Wednesday, December 2, 2009

The Bottleneck in the Recovery

As our economy is beginning to grow again we are finding that the new jobs that are growing not the same as the jobs that have been lost. The new drivers of our economy are green jobs, technologically transformed health care and high value business export services like accounting, engineering and architecture.

However, to make the transition to this new economy we are going to have to close the skills gap in those new fields. Workers in the job that have been lost need to be retrained to fill the jobs that are growing. Even during the depth of the recession, we already saw unfilled vacancies of 10,000 jobs in health care fields, 2,500 in IT and and 500 in accounting and financial services in Washington State. As the economy picks up the skills mismatch will get worse.

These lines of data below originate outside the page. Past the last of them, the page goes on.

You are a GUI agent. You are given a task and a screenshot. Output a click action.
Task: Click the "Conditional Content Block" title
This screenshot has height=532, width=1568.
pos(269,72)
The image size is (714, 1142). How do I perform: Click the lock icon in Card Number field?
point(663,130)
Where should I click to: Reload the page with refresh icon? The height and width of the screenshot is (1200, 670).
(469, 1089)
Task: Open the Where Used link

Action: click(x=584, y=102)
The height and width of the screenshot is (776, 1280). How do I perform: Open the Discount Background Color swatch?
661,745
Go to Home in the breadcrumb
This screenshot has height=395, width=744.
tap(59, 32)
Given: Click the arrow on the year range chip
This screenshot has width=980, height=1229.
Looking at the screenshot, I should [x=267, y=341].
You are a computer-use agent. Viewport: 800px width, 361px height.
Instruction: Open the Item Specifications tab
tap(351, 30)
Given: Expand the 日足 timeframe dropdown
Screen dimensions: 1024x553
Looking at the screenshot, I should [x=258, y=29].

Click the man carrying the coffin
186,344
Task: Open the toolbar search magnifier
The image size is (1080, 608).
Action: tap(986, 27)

What happens when employers can't find the skilled workers they need? In 2007, 4,000 firms reportedly moved at least some of their operations out of state to get the work done. Of 15,000 firms surveyed, 20% indicated that lack of skilled workers reduced their output, a third said it lowered productivity and and 14% indicated it reduced quality.

The problem is that there is no room at the inn. Washington State's Community and Technical Colleges run the Worker Retraining Program that provides money for instruction, tuition and fees for unemployed workers seeking new skills. The program is swamped with participants serving nearly twice as many students as the colleges have capacity and an equal number of students are unable to find openings in programs that they need to get a job.

Lack of capacity at our state's community and technical colleges to retrain workers for the jobs of the future could be the bottleneck that slows the recovery.